Octopamine is a biogenic amine implicated in several invertebrate behaviors. Octopamine biosynthesis requires a tyrosine decarboxylase (TDC) to convert tyrosine to tyramine and a tyramine beta-hydroxylase (TBH) to convert tyramine to octopamine. We characterized a C. elegans tyrosine decarboxylase gene (
tdc-1 ) and a tyramine-beta-hydroxylase gene (
tbh-1 ). We showed that
tdc-1 deletion mutants lack tyramine and octopamine, whereas
tbh-1 deletion mutants lack only octopamine. This observation indicates that
tdc-1 is required for tyramine biosynthesis and that
tdc-1 and
tbh-1 are required for octopamine biosynthesis.
tdc-1 and
tbh-1 expression overlap in the RIC interneurons and the gonadal sheath cells.
tdc-1 , but not
tbh-1 , is expressed in the RIM motor neurons and four uterine cells. These expression patterns suggest that the RIC interneurons and gonadal sheath cells are octopaminergic and the RIM motor neurons and UV cells are tyraminergic.
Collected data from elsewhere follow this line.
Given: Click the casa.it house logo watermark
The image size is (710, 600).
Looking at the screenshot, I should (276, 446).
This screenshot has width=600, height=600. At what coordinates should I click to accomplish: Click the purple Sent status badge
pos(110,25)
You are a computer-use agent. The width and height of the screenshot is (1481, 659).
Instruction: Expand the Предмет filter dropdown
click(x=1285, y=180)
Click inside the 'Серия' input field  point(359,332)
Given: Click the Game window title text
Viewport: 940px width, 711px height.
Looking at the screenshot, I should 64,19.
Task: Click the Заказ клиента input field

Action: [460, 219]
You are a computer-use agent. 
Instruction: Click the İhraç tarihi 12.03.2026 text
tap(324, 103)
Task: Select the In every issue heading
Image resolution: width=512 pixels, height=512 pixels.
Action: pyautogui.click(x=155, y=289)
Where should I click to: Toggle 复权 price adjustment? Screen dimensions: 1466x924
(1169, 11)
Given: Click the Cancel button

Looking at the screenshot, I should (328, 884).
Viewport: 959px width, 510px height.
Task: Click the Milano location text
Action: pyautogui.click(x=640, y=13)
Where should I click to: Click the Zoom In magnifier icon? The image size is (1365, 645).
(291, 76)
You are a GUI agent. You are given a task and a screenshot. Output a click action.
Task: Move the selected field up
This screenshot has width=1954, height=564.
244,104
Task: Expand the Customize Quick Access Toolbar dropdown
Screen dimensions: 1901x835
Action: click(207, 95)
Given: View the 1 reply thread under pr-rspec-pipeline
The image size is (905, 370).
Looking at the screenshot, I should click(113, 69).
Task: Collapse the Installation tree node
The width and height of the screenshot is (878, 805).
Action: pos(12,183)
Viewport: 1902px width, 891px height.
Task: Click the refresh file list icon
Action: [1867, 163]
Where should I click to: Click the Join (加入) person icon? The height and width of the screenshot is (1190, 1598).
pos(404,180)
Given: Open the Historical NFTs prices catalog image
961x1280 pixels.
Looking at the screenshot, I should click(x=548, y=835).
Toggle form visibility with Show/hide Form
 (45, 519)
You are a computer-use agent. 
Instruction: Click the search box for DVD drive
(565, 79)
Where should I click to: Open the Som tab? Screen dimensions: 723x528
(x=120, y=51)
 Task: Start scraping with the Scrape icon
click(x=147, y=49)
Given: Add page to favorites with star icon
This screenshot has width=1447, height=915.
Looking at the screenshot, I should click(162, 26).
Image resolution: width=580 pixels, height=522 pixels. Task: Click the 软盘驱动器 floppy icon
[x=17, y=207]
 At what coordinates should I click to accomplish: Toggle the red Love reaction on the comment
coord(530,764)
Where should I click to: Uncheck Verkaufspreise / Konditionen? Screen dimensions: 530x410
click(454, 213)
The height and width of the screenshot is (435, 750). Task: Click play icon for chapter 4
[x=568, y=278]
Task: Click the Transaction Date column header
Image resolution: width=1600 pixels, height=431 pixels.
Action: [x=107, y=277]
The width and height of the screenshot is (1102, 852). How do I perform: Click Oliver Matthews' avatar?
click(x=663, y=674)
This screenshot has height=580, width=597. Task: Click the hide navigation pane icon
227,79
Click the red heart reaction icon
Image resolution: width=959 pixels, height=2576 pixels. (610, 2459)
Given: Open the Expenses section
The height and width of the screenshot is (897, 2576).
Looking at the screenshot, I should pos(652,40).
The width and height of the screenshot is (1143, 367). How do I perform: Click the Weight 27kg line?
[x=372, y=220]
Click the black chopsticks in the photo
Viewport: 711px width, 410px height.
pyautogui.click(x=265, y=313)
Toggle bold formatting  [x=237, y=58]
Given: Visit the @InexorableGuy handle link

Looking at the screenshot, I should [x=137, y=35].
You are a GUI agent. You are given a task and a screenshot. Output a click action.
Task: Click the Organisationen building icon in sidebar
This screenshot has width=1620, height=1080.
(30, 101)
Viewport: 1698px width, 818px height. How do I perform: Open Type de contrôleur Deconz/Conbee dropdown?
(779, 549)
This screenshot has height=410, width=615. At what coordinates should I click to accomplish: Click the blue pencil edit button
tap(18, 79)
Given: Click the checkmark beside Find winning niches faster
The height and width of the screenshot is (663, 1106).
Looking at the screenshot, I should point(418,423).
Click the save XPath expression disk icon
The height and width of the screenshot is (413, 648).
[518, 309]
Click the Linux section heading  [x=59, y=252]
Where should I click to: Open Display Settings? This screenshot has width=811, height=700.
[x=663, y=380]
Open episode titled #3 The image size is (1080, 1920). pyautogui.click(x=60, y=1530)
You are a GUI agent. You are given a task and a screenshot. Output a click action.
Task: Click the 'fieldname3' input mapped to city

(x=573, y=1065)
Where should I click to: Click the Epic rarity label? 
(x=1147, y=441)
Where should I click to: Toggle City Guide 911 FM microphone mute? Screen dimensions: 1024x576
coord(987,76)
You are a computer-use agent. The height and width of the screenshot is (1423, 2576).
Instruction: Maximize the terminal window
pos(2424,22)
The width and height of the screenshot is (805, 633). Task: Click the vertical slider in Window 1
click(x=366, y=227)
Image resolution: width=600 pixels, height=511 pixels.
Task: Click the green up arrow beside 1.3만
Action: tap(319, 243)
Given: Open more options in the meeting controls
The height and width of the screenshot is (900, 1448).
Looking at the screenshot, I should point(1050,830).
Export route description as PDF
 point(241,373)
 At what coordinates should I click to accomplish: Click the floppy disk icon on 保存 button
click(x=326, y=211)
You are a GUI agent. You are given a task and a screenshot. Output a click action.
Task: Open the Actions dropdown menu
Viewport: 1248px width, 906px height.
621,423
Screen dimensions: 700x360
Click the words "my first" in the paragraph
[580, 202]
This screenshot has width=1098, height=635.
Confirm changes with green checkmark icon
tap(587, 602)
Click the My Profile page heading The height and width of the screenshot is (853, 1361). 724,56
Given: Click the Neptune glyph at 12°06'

tdc-1 mutants have several behavioral defects that are not shared by
tbh-1 mutants, suggesting a role for tyramine in the suppression of head oscillations upon anterior touch and in reversal behavior (Alkema et al . 14 IWM 2003).
tbh-1 and
tdc-1 mutants share several behavioral defects: they fail to properly inhibit egg laying and pharyngeal pumping in the absence of food and move more slowly than wild-type animals.
tbh-1 and
tdc-1 mutants are also hypersensitive to exogenous serotonin in assays of locomotion, pharyngeal pumping and egg laying. Our results indicate that endogenous octopamine inhibits pharyngeal pumping and egg laying and stimulates locomotion and thus acts antagonistically to serotonin in these behaviors. Mutations in
tdc-1 and
tbh-1 suppress the pharyngeal pumping defect but not the egg-laying defect of serotonin-deficient
tph-1 mutants. Food-deprived
tbh-1 and
tdc-1 mutants, much like food-deprived animals mutant for the serotonin-reuptake transporter MOD-5, become almost immobilized when they encounter a bacterial lawn.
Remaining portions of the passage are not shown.